[Entries on where items appear]
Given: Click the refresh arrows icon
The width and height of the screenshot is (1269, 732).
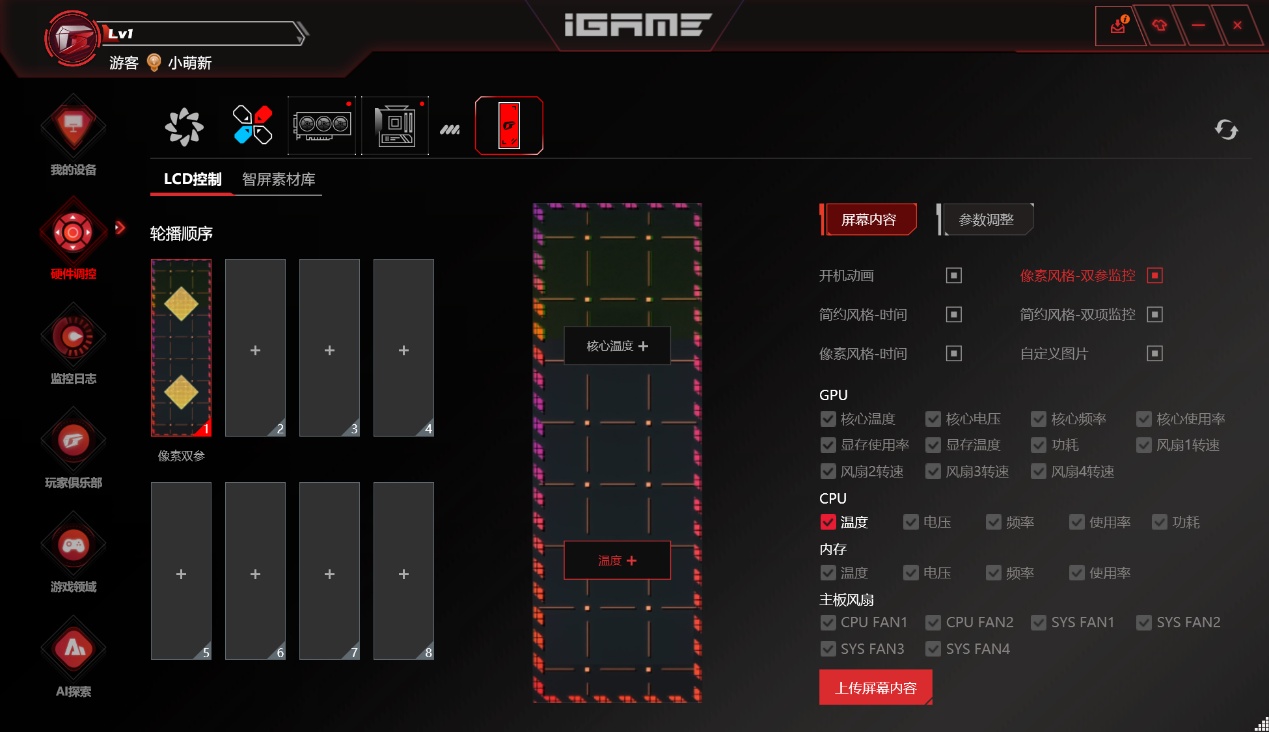Looking at the screenshot, I should click(1226, 129).
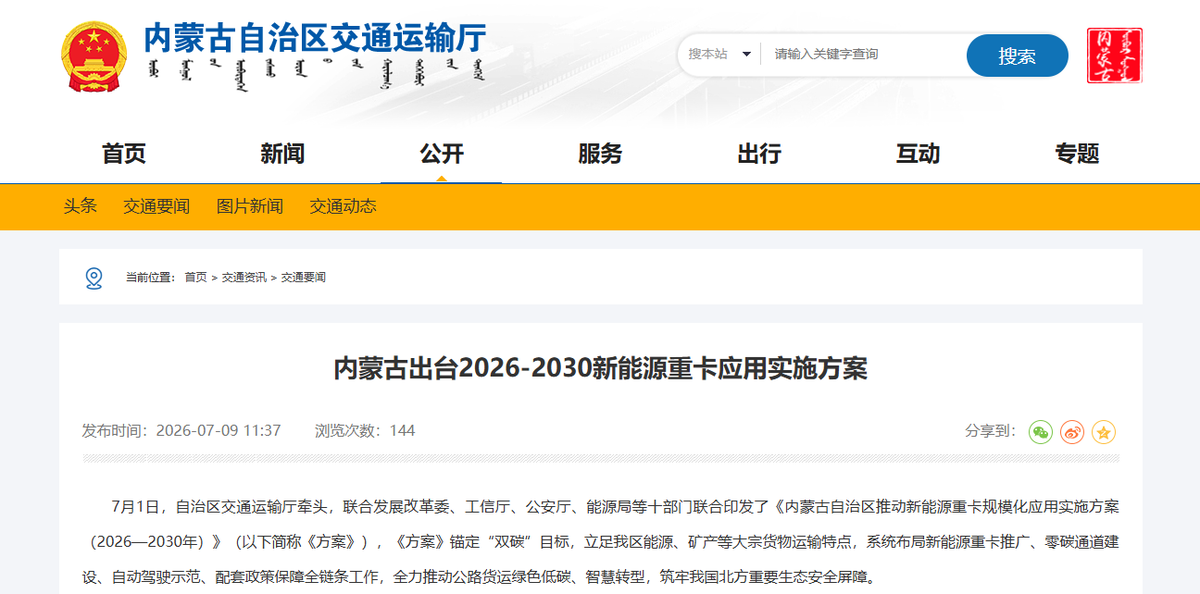The width and height of the screenshot is (1200, 594).
Task: Click the red Inner Mongolia seal icon
Action: (1115, 56)
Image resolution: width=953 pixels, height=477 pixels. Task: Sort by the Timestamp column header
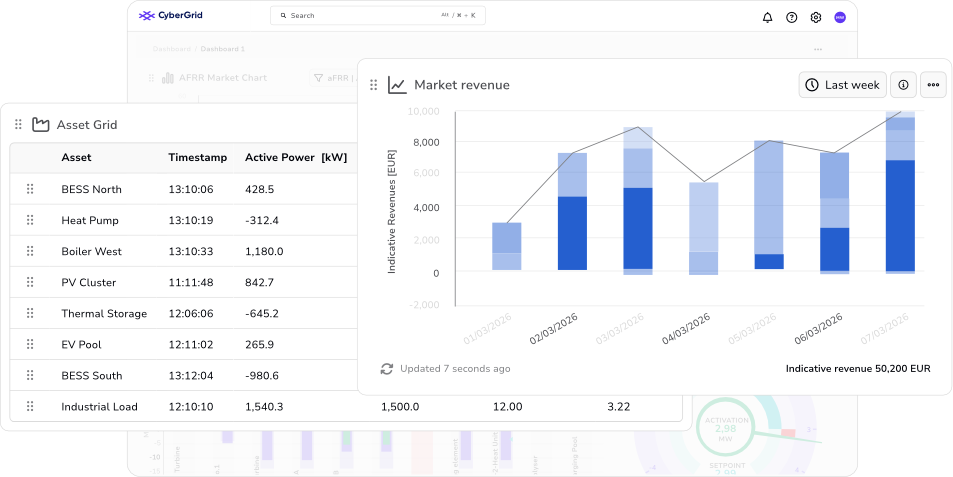coord(198,157)
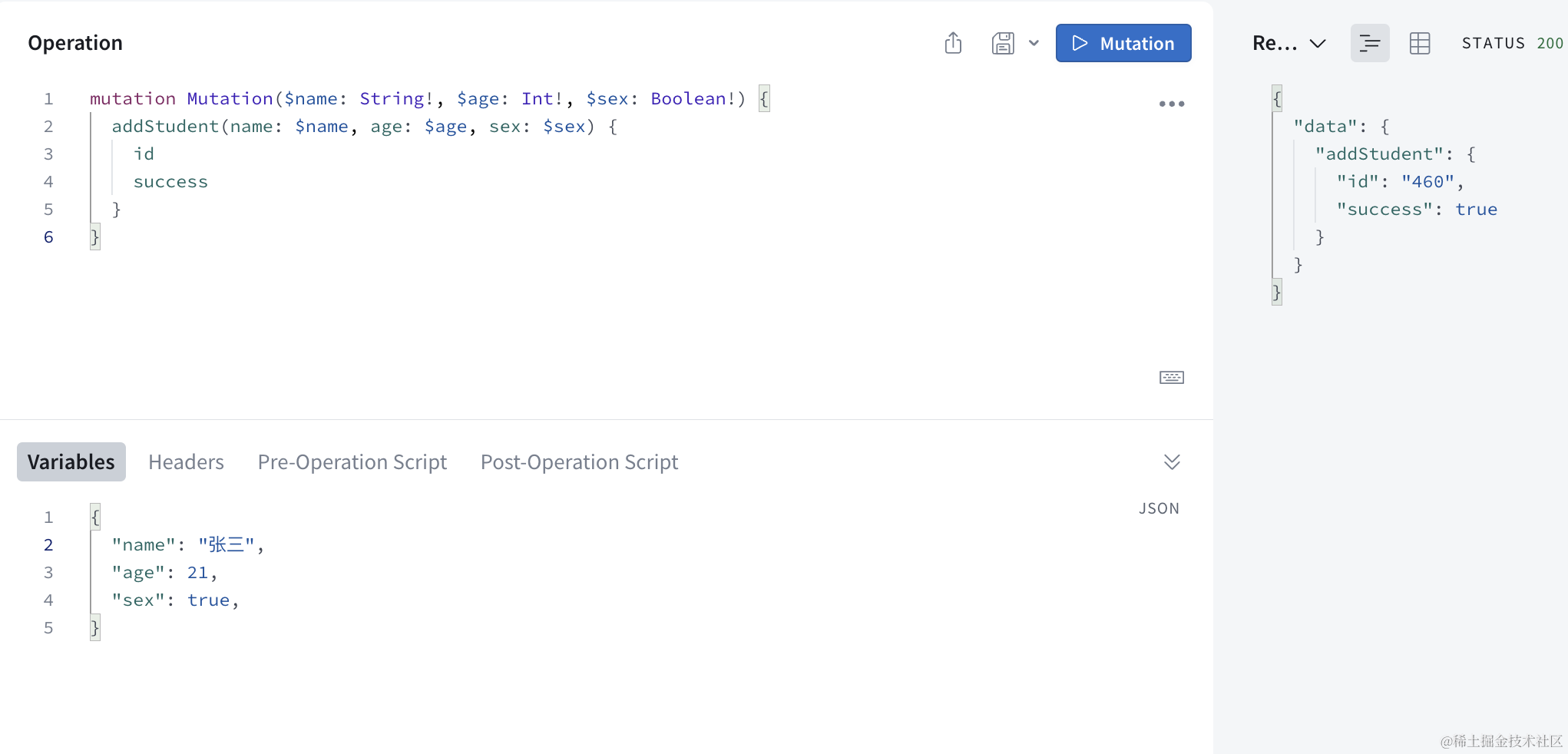The height and width of the screenshot is (754, 1568).
Task: Click the keyboard shortcuts icon
Action: 1171,377
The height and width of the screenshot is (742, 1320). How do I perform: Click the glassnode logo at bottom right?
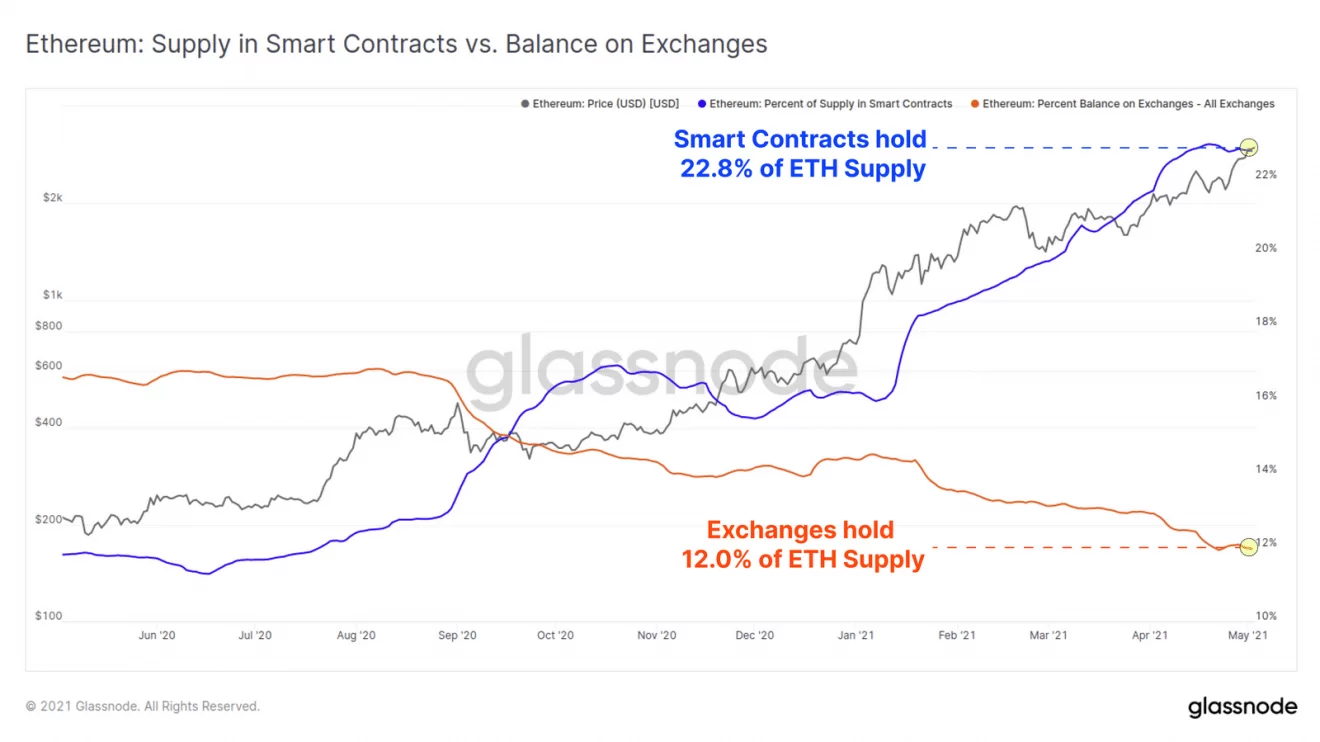(x=1242, y=707)
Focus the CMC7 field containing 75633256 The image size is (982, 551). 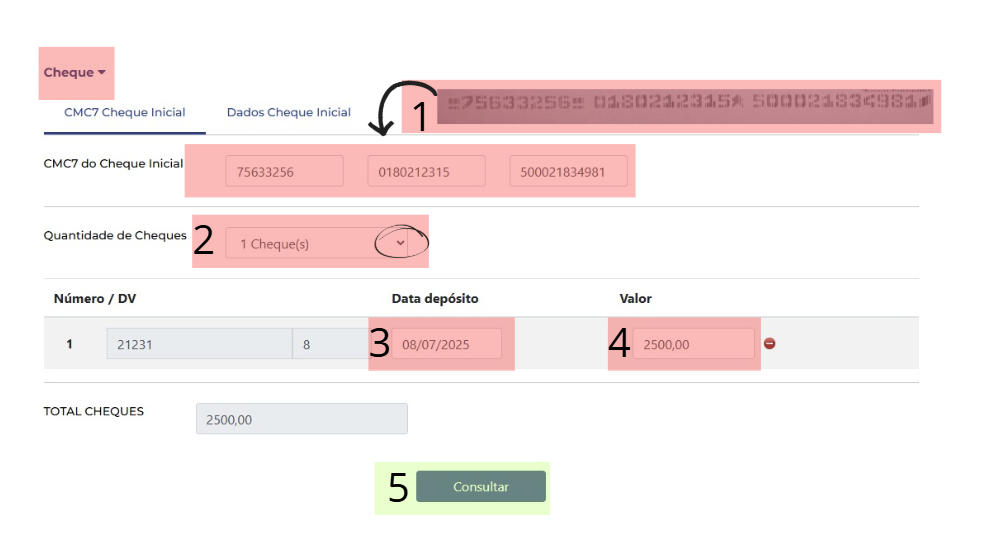(x=284, y=172)
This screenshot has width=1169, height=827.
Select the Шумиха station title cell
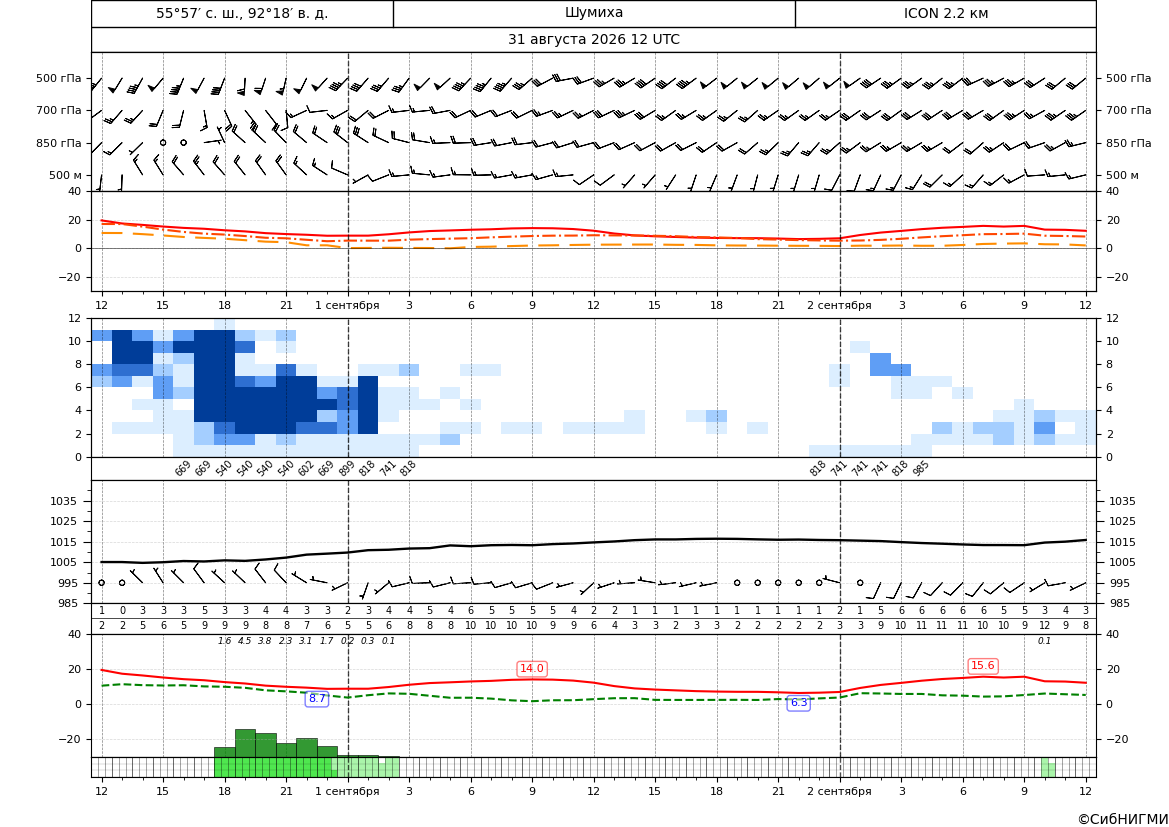(x=594, y=13)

### [Work to do]
Render the lines from the start of the entries through the line containing "Action: 1171,377" as a JSON list of strings, one string per line, skipping blank lines and including both ends. Leave the pictures out of the list.

### [Completed exercise]
[
  "Given: Click the refresh arrows icon",
  "The width and height of the screenshot is (1269, 732).",
  "Looking at the screenshot, I should click(1226, 129).",
  "The width and height of the screenshot is (1200, 594).",
  "Task: Click the red Inner Mongolia seal icon",
  "Action: (1115, 56)",
  "Image resolution: width=953 pixels, height=477 pixels. Task: Sort by the Timestamp column header",
  "coord(198,157)",
  "The height and width of the screenshot is (754, 1568).",
  "Task: Click the keyboard shortcuts icon",
  "Action: 1171,377"
]